- THE INPUT:
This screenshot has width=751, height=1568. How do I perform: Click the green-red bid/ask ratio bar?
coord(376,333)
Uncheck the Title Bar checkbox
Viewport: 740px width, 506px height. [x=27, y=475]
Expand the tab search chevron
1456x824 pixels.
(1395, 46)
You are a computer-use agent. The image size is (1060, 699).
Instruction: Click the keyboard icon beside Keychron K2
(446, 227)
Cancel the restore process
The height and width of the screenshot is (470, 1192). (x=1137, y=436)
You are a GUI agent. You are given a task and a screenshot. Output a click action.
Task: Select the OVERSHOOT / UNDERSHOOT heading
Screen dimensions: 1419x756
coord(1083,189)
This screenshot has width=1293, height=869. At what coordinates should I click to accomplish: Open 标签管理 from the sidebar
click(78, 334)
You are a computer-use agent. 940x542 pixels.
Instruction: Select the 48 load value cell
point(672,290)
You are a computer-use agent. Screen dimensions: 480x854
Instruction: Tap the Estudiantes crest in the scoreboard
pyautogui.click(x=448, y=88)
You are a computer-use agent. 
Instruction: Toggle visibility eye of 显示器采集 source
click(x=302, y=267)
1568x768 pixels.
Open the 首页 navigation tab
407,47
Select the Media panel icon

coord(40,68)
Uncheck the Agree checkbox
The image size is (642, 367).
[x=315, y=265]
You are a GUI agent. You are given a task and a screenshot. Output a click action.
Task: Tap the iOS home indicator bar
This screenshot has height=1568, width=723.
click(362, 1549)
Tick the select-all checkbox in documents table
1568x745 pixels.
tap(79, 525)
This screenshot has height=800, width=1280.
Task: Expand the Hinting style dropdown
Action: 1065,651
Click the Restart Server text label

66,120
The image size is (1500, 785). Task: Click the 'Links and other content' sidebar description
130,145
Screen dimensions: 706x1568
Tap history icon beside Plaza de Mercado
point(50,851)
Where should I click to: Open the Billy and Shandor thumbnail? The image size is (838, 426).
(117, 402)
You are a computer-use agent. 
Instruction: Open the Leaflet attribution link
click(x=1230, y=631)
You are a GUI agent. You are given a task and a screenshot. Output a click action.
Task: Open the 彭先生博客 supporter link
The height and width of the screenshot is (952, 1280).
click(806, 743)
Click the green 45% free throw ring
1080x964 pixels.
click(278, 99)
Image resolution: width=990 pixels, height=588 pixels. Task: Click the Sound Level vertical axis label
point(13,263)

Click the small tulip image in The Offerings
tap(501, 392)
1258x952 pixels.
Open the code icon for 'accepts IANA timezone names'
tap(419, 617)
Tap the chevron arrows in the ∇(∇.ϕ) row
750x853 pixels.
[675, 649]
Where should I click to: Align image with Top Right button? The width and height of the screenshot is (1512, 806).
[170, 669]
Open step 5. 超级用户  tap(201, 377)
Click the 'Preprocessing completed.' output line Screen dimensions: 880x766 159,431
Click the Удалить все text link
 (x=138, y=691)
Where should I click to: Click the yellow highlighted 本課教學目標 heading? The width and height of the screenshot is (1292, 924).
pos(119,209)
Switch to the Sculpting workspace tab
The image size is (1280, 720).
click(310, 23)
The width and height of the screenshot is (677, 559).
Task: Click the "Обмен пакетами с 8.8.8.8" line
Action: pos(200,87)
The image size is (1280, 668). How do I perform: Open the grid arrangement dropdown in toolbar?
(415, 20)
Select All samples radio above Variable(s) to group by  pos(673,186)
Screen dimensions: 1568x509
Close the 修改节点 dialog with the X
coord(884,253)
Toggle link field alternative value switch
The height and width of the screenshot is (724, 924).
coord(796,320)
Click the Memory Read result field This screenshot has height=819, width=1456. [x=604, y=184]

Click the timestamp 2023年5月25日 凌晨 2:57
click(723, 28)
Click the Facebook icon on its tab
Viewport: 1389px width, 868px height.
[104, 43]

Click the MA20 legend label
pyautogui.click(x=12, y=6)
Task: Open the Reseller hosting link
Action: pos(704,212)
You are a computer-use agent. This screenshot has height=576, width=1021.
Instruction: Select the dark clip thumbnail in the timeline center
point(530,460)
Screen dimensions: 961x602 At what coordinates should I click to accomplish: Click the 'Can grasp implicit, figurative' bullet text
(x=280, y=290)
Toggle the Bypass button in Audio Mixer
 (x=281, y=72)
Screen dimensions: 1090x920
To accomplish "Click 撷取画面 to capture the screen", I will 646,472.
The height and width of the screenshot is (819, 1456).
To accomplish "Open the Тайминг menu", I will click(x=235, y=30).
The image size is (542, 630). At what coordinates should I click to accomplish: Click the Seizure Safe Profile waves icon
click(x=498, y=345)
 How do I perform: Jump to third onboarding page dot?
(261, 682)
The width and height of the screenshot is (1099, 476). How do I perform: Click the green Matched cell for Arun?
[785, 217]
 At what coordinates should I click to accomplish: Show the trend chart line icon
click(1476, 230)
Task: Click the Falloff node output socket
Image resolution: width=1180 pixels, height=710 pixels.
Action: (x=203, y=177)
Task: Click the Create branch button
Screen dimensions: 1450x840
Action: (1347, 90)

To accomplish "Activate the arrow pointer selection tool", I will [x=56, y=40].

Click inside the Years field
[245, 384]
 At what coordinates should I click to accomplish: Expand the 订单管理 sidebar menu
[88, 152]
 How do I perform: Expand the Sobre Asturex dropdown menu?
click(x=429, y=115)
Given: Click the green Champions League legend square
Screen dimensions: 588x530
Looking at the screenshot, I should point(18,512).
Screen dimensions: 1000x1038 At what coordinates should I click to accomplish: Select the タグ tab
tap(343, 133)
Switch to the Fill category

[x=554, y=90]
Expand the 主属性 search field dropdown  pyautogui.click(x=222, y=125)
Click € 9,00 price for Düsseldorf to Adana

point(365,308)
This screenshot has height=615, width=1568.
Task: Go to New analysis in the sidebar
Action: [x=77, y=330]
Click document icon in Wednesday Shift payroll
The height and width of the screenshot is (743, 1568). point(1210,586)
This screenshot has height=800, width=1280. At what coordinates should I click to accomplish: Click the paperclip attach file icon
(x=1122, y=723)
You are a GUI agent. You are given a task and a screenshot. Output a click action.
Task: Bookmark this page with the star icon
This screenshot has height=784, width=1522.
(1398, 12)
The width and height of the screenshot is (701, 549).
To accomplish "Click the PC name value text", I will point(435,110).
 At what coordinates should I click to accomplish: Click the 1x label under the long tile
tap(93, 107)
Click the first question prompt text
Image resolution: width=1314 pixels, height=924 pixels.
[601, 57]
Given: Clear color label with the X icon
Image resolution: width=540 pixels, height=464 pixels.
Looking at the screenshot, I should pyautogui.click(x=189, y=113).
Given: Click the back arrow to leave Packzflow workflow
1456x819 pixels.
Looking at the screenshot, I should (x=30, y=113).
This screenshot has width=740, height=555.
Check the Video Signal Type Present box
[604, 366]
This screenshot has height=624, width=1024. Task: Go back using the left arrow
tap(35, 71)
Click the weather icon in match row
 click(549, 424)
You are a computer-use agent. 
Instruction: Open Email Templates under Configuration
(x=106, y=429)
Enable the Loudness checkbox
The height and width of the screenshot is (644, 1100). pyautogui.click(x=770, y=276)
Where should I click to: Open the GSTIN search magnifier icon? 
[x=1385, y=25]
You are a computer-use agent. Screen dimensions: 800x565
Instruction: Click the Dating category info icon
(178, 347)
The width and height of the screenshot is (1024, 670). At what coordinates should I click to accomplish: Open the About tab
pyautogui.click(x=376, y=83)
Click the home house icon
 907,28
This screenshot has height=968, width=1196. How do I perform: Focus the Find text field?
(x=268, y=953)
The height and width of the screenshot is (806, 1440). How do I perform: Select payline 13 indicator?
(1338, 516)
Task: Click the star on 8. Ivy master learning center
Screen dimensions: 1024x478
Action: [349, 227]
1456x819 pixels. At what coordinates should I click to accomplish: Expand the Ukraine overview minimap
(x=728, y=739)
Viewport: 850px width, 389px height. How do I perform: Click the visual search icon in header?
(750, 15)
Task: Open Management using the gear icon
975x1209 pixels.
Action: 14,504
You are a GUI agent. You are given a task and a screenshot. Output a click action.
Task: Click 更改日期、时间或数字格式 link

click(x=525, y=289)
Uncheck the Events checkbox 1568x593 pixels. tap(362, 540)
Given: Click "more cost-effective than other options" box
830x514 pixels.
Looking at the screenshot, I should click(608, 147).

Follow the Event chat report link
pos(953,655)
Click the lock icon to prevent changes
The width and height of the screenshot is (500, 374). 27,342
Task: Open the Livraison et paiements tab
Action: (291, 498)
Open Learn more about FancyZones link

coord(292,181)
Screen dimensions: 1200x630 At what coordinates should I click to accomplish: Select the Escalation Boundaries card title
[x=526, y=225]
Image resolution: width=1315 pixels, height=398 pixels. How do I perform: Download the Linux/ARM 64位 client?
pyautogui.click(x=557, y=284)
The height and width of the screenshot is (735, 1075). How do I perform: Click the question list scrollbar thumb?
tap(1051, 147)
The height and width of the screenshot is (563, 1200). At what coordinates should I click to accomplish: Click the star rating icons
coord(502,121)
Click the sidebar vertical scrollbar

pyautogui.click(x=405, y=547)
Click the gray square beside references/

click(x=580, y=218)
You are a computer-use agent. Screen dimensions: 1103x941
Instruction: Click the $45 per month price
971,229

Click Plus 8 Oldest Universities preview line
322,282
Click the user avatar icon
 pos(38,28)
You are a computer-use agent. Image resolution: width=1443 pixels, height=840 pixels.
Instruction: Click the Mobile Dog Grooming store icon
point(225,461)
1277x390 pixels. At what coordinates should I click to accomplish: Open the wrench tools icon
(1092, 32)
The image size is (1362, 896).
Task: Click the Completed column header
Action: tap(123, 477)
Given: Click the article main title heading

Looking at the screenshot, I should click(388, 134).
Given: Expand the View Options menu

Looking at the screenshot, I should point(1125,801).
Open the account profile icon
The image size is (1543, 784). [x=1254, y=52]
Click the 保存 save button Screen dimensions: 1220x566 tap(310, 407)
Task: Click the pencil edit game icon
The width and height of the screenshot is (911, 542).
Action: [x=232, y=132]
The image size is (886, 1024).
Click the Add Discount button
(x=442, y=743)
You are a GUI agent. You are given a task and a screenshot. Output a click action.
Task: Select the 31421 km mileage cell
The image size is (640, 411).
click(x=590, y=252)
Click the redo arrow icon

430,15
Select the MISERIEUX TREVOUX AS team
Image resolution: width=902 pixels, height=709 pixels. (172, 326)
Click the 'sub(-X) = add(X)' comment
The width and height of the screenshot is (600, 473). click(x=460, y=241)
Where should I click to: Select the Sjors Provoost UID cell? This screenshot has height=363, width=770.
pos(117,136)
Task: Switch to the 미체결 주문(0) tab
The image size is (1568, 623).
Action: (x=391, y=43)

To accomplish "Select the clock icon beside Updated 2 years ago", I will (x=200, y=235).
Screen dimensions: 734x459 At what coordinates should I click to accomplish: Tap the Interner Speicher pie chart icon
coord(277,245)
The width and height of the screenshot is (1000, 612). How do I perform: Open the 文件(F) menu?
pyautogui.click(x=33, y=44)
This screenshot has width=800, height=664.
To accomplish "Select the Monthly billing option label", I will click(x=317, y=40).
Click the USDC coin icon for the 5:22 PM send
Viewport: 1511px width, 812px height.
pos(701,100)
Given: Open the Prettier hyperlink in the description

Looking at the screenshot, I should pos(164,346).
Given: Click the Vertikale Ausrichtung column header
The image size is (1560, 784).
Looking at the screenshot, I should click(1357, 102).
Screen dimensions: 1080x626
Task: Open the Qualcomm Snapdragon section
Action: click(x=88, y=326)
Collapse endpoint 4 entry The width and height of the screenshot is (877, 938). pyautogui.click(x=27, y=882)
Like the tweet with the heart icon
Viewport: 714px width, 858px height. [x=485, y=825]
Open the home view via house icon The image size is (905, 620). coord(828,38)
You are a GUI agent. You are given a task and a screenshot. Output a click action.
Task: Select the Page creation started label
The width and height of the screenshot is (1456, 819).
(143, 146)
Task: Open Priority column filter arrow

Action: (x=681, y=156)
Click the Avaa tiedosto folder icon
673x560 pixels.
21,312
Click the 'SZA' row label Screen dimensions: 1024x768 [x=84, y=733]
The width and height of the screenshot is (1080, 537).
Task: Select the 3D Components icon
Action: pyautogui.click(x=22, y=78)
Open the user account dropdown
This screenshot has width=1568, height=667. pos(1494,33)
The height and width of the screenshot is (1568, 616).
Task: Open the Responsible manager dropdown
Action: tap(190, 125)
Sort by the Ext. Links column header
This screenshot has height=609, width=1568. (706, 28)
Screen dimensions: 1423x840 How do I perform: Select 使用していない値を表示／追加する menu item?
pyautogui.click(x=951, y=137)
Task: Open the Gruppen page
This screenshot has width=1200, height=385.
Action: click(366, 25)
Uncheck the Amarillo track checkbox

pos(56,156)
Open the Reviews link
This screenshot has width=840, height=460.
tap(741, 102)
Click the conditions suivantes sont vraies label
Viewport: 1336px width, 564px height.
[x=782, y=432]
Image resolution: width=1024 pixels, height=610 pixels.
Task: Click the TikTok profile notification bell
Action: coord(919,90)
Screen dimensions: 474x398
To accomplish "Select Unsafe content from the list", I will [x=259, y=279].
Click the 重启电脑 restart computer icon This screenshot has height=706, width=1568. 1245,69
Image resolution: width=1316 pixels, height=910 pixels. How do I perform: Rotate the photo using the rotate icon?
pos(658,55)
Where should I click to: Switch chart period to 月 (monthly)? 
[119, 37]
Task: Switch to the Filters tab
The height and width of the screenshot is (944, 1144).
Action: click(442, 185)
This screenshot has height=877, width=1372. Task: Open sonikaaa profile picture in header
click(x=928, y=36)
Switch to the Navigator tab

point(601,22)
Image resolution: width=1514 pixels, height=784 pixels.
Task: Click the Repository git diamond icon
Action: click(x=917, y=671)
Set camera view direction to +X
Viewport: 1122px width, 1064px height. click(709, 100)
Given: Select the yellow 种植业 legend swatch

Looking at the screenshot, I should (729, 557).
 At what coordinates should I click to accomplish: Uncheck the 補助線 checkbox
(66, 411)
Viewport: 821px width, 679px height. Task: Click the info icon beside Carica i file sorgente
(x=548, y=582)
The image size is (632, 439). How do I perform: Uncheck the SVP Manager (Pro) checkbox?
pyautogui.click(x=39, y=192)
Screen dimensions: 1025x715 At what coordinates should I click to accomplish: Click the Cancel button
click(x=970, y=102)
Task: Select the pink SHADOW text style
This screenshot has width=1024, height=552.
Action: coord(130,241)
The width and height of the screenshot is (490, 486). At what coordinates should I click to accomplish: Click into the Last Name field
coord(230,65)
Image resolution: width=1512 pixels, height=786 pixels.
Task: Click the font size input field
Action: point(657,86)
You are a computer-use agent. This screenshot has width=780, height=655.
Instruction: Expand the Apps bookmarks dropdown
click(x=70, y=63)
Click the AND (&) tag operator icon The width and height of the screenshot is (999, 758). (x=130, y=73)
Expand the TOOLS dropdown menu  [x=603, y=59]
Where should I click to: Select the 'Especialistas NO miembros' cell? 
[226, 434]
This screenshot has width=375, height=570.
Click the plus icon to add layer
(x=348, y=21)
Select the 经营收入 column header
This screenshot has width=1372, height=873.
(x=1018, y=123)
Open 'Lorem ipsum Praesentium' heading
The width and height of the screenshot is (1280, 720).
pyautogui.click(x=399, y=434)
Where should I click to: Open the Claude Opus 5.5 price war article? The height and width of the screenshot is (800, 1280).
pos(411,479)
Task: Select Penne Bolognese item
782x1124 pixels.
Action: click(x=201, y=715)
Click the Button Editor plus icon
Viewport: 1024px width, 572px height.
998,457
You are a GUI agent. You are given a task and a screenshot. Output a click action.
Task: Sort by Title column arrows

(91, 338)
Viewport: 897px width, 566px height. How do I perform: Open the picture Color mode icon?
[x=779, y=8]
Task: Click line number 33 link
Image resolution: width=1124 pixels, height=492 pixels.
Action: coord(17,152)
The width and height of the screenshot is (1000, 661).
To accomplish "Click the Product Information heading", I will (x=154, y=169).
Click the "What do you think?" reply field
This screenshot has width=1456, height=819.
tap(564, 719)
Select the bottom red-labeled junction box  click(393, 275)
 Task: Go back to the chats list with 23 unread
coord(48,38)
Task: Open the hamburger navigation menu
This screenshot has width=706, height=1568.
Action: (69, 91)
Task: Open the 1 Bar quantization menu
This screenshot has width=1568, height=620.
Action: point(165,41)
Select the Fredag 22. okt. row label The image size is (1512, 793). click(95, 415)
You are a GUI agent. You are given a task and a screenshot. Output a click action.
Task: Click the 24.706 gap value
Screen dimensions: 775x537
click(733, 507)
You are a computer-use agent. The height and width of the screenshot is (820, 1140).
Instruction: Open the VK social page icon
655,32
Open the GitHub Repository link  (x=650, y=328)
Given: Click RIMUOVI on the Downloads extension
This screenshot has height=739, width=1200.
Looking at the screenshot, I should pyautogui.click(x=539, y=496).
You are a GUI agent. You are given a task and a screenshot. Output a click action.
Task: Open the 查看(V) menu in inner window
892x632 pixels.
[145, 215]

- EXERCISE: From the data above, pull out the lines from the one containing "Click inside the Years field" through the one containing "should pyautogui.click(x=189, y=113).", both included, and copy them without any change.

- REPLY:
Click inside the Years field
[245, 384]
 At what coordinates should I click to accomplish: Expand the 订单管理 sidebar menu
[88, 152]
 How do I perform: Expand the Sobre Asturex dropdown menu?
click(x=429, y=115)
Given: Click the green Champions League legend square
Screen dimensions: 588x530
Looking at the screenshot, I should point(18,512).
Screen dimensions: 1000x1038 At what coordinates should I click to accomplish: Select the タグ tab
tap(343, 133)
Switch to the Fill category

[x=554, y=90]
Expand the 主属性 search field dropdown  pyautogui.click(x=222, y=125)
Click € 9,00 price for Düsseldorf to Adana

point(365,308)
This screenshot has height=615, width=1568.
Task: Go to New analysis in the sidebar
Action: [x=77, y=330]
Click document icon in Wednesday Shift payroll
The height and width of the screenshot is (743, 1568). point(1210,586)
This screenshot has height=800, width=1280. At what coordinates should I click to accomplish: Click the paperclip attach file icon
(x=1122, y=723)
You are a GUI agent. You are given a task and a screenshot. Output a click action.
Task: Bookmark this page with the star icon
This screenshot has height=784, width=1522.
(1398, 12)
The width and height of the screenshot is (701, 549).
To accomplish "Click the PC name value text", I will point(435,110).
 At what coordinates should I click to accomplish: Click the 1x label under the long tile
tap(93, 107)
Click the first question prompt text
Image resolution: width=1314 pixels, height=924 pixels.
[601, 57]
Given: Clear color label with the X icon
Image resolution: width=540 pixels, height=464 pixels.
Looking at the screenshot, I should pyautogui.click(x=189, y=113).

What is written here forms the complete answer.